Insights from Paper - The Design of a Practical System for Fault-Tolerant Virtual Machines

Jul 25, 2024

1. Abstract

This paper discusses implementing a commercial enterprise-grade system that provides fault-tolerant virtual machines.

The system is based on the approach of replicating the execution of a primary virtual machine (VM) via a backup virtual machine.

The team designed a complete system in VMware vSphere 4.0 that is easy to use, runs on commodity servers, and reduces the performance of real applications by less than 10%.

The data bandwidth needed to keep the primary and secondary VM executing in lockstep is less than 20 Mbit/s.

The team has created extra components beyond replicated VM execution to address many practical issues.

2. Introduction

Primary/backup is a common approach to implement fault-tolerant servers. In this approach, backup is always available to take over if the primary server fails.

The state of the backup server must be kept nearly identical to the primary server at all times.

One way of replicating the state on the backup server is to ship changes to all states of a primary to the backup continuously. In this approach, the bandwidth needed to transfer the data is enormous.

Another approach to achieve this with less bandwidth is state machine replication. The idea is to model the servers as deterministic state machines that are kept in sync by starting them from the same initial state and applying the same input request in the same order.

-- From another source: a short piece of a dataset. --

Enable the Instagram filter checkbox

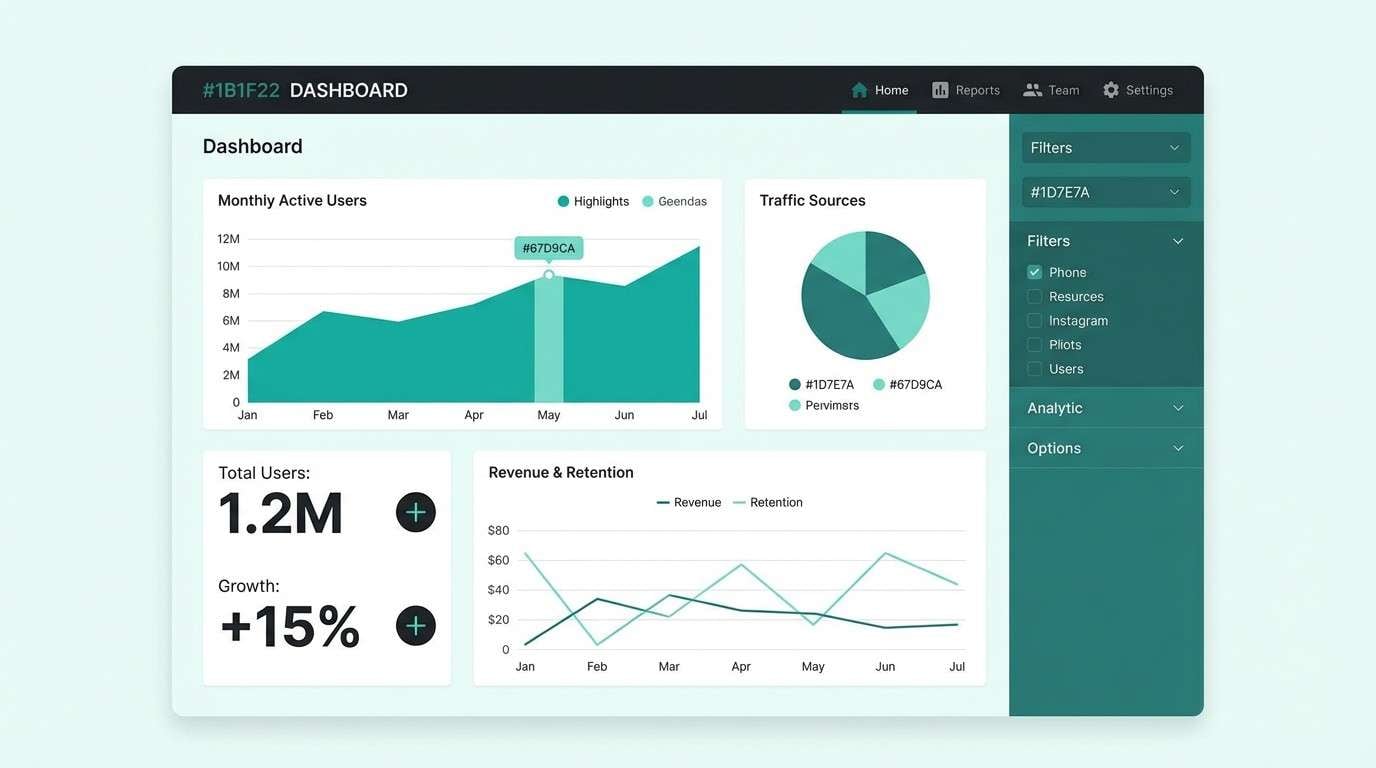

The main problem with this approach is handling non-deterministic operations. Extra coordination work is needed to ensure that a primary and backup are kept in sync for these operations.

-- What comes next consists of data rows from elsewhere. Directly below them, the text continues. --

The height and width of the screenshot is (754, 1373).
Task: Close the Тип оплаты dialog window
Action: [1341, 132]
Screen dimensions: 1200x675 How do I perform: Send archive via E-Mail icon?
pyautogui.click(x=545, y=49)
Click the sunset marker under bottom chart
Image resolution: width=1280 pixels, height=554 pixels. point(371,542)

If physical servers are concerned, implementing coordination for non-deterministic operations is challenging. However, a virtual machine running on top of a hypervisor is an excellent platform for implementing state-machine duplication.

A virtual machine can be considered a well-defined state machine. Its operations are the operations of the machine being virtualised.

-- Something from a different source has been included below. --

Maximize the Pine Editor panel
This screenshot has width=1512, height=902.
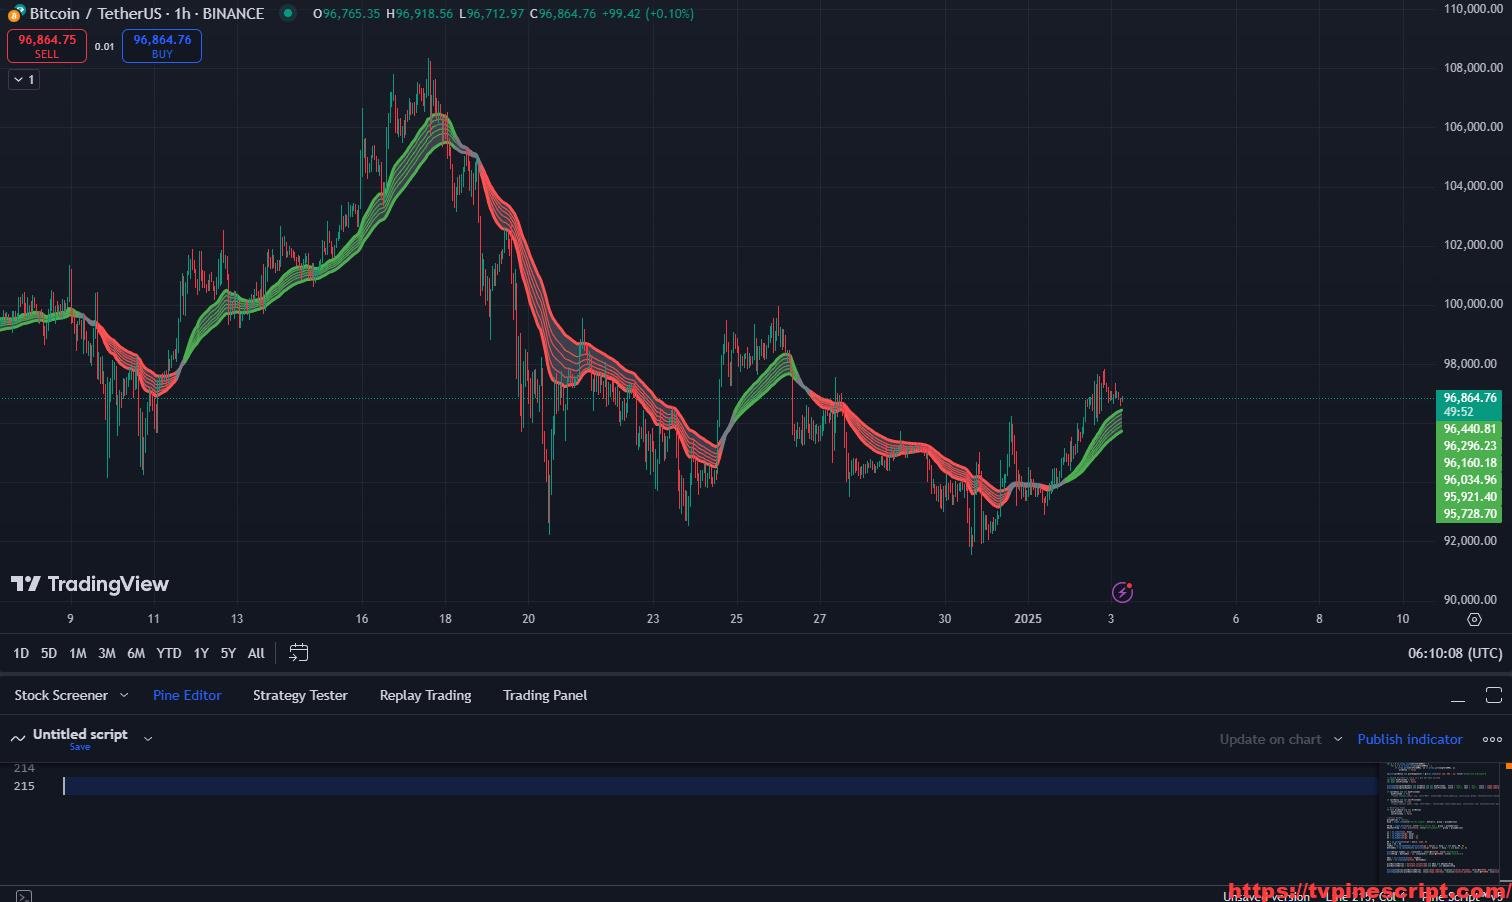click(1493, 695)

The hypervisor has full control over the execution of virtual machines. Thus, the hypervisor can capture all the necessary information about non-deterministic operations on the primary VM and replay these operations correctly on the backup virtual machine.

In this approach, low bandwidth is required so the replicated virtual machine can run on a physical machine that is available on the campus in place of the same building.

The VMware vSphere 4.0 platform runs fully virtualized x86 virtual machines and provides fault tolerance for all x86 operating systems and applications.

The team uses deterministic replay technology to record the execution of a primary and ensure that the backup executes identical instructions.

VMware vSphere Fault Tolerance (FT) is based on this deterministic replay but adds necessary extra protocols and functionality to build the complete fault-tolerant system.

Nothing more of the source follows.